Part of fostering is learning the art of letting go. From the first moment they walk through our door, we are holding our breath until they leave. So when our own children leave, you would think it would be easier to let them go because we’ve had so much practice. I’m here to tell you that it’s not easier.
My oldest left home earlier this year. Unfortunately, she didn’t leave for college or to get married or for a really great job. She left because she didn’t want to live by our rules and because of me. I spent her entire life building a relationship that I thought was solid. We were dubbed The Gilmore Girls. I wanted to have something more than just a mother-daughter-respect-the-rules relationship. I wanted something genuine. Maybe that’s where I went wrong. Perhaps that’s not what she wanted at all. Whatever the reasons, she left- without apology, without looking back.
I have spent the better part of this year pretending that I am okay and that her absence doesn’t crush my heart. However, God has forced me to realize that I am living in denial and depression. I am stuck in such thick emotions that no matter what I try, I am unable to move forward. She blames me and, truth be told, I blame me. Every single day, I call myself a failure as a mother. Every time one of my children are upset with me, I am reminded of every word she said to me. I am struck down, broken and defeated. I question my ability, my sanity, and my purpose.
The weight I have gained physically this year perfectly mirrors the weight I carry emotionally; I have been unable to shed either one. Whether or not she forgives me is almost a moot point now, it’s whether or not I can learn to forgive myself that matters. As mothers, as wives, as friends, as leaders, and as women, who carry the weight of the world on our shoulders, we have to learn to make mistakes and accept forgiveness with grace. I wish I could say that I had mastered this, but I still struggle. It’s one of the many reasons I still need a Savior.

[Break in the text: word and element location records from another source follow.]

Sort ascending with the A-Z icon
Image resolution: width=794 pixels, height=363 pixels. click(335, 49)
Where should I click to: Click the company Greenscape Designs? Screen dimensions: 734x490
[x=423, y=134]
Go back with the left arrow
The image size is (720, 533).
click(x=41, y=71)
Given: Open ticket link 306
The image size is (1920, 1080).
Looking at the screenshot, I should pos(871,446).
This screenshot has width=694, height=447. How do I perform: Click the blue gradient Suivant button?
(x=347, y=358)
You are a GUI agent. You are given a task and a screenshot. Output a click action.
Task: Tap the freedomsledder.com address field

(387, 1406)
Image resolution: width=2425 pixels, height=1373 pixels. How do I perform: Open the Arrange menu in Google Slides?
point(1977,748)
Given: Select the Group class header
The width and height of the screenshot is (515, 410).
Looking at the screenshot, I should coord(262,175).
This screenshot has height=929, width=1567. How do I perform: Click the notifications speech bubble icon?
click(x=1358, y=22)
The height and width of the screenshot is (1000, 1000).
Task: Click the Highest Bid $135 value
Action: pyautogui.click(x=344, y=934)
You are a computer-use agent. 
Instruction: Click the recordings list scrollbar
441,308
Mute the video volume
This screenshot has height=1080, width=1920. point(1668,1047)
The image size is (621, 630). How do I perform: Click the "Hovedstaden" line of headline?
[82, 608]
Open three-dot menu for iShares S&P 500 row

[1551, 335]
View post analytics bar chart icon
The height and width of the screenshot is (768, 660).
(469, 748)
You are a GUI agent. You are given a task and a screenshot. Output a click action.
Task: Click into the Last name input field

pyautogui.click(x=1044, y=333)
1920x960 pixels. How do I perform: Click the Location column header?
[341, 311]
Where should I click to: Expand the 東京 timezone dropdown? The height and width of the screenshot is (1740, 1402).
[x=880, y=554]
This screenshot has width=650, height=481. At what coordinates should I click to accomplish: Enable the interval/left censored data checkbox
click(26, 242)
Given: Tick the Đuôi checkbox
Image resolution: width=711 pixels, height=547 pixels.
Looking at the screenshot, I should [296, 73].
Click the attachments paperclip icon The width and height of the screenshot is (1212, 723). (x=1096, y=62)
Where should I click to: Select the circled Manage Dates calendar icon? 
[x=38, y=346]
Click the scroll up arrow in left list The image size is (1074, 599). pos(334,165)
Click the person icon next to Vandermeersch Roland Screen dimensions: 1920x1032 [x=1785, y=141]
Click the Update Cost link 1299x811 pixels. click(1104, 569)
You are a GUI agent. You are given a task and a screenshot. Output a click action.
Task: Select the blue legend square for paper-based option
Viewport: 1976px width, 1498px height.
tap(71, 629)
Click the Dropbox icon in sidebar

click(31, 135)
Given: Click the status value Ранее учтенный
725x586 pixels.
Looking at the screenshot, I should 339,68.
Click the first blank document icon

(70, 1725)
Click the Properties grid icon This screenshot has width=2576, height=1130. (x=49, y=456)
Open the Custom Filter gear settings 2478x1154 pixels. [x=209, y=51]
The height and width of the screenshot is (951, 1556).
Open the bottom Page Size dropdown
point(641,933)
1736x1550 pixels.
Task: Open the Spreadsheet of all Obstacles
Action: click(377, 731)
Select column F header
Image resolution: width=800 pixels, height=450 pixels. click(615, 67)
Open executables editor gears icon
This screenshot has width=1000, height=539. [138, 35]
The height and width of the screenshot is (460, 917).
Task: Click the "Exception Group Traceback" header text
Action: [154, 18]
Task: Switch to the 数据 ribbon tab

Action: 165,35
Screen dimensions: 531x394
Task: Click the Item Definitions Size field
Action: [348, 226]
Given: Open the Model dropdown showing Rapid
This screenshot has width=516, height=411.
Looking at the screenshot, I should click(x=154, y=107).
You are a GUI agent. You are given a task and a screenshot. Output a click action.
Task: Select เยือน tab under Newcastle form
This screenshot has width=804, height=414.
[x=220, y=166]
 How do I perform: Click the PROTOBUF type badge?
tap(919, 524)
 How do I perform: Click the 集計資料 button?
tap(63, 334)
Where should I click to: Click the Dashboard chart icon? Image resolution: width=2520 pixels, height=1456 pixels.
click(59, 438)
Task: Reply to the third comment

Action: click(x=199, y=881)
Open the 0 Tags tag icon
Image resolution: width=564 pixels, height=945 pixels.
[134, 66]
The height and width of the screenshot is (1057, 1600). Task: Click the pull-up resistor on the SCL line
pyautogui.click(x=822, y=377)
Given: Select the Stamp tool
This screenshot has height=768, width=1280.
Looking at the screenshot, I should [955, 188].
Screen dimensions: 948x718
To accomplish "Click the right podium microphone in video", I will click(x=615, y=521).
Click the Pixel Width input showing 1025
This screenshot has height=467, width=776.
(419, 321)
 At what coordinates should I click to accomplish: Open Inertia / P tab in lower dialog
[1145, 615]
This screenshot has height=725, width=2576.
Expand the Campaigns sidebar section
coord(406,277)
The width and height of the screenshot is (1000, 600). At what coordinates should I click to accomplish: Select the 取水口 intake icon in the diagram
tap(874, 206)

He’s been gracious enough to show me what is holding me back from being the heiress I was reborn to be. The situation with my daughter has left a hole in my heart that I can only pray God will reconcile. However, living in the thick of blame and shame will not get me where I should be going. With Him, there is always hope, there’s always moving forward. As a person with Major Depressive Disorder, I know that taking my heart and eyes away from Him is not only dangerous, it is deadly. He is literally my light in this very dark and depressing world. So, as I slowly climb out of this hole I have been living in, I hope to encourage the rest of you who may be struggling. Life surely does suck sometimes, trust me I know. But there is more, God made us for more. Do not remain stuck in the thick of those dark emotions in the loneliness of that hole. Reach out, reach up and let GOD pull you out. Let Him guide you back to the path you were never meant to leave. Pray with honesty and openness. Talk to a wise listener. Seek help. And as always, I am here too.